Stattdessen kam mir die Idee, dass die Juwelen einander „rufen“ können. Dadurch werden die einzelnen Geschichten miteinander verbunden. Für mich ist das die beste Art von Serie: Jedes Buch steht für sich und hat sein eigenes Happy End, vermittelt aber gleichzeitig das Gefühl einer größeren, zusammenhängenden Welt.
Das spiegelt auch das echte Leben wider. Wir leben alle in unseren eigenen Häusern und erleben unsere eigenen Geschichten, aber Familie und Gemeinschaft machen uns gleichzeitig Teil einer größeren Erzählung.
Größte Änderung vom ersten Konzept zur fertigen Geschichte
Ursprünglich wollte ich das Hawaii-Thema bei allen fünf Hauptfiguren durchziehen und jedem einen hawaiianischen Namen geben. Am Ende haben jedoch alle außer Kai nicht-hawaiianische Namen bekommen, weil sie sich für mich besser angefühlt haben und sich klarer unterscheiden ließen als die ursprünglichen Varianten wie Kai, Kaeo, Aku oder Kekoa.
Boone klingt für mich nach Westen und Frontier – ein Hinweis auf seine Wurzeln auf der Twin Moon Ranch in Arizona. Er ist außerdem ein Cousin der Wölfe aus dieser Reihe. Hunter ist ein solider, passender Name für einen Bären und erinnert zugleich an Tanner, den Bärengestaltwandler aus Bärenpoker in meiner Gestaltwandler in Vegas-Reihe.

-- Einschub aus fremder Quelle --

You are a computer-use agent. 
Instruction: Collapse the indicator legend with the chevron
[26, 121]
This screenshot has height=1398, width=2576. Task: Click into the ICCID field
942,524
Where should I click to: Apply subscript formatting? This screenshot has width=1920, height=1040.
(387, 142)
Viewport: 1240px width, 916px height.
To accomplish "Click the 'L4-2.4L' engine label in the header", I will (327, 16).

Cruz hat etwas Exotisches – schließlich ist er ein Tiger. Und Silas passt zu seinen leicht altmodischen Manieren und Eigenheiten. Er ist der Letzte einer langen Drachenlinie und trägt die Last großer Erwartungen. Ich kann es kaum erwarten, dir seine Geschichte in Buch 5, Die Verlockung des Drachen, zu erzählen. Aber eins nach dem anderen! Alles beginnt mit Kai in Der Ruf des Drachen, Buch 1.
Verbindungen zu anderen Reihen von Anna Lowe
Ich konnte nicht widerstehen, diese neue Serie mit meinen anderen Reihen zu verbinden – und ist das im echten Leben nicht genauso? Denk nur an das Prinzip der sechs Grade der Trennung. Die direkteste Verbindung läuft über Boone Hawthorne, den Star von Buch 2, Der Ruf des Wolfes. Er ist ein Cousin der Wölfe der Twin Moon Ranch – ein sehr entspannter Cousin, der Cody Hawthorne aus Verlockung des Alphas in seiner sonnigen, offenen Art wahrscheinlich am nächsten kommt.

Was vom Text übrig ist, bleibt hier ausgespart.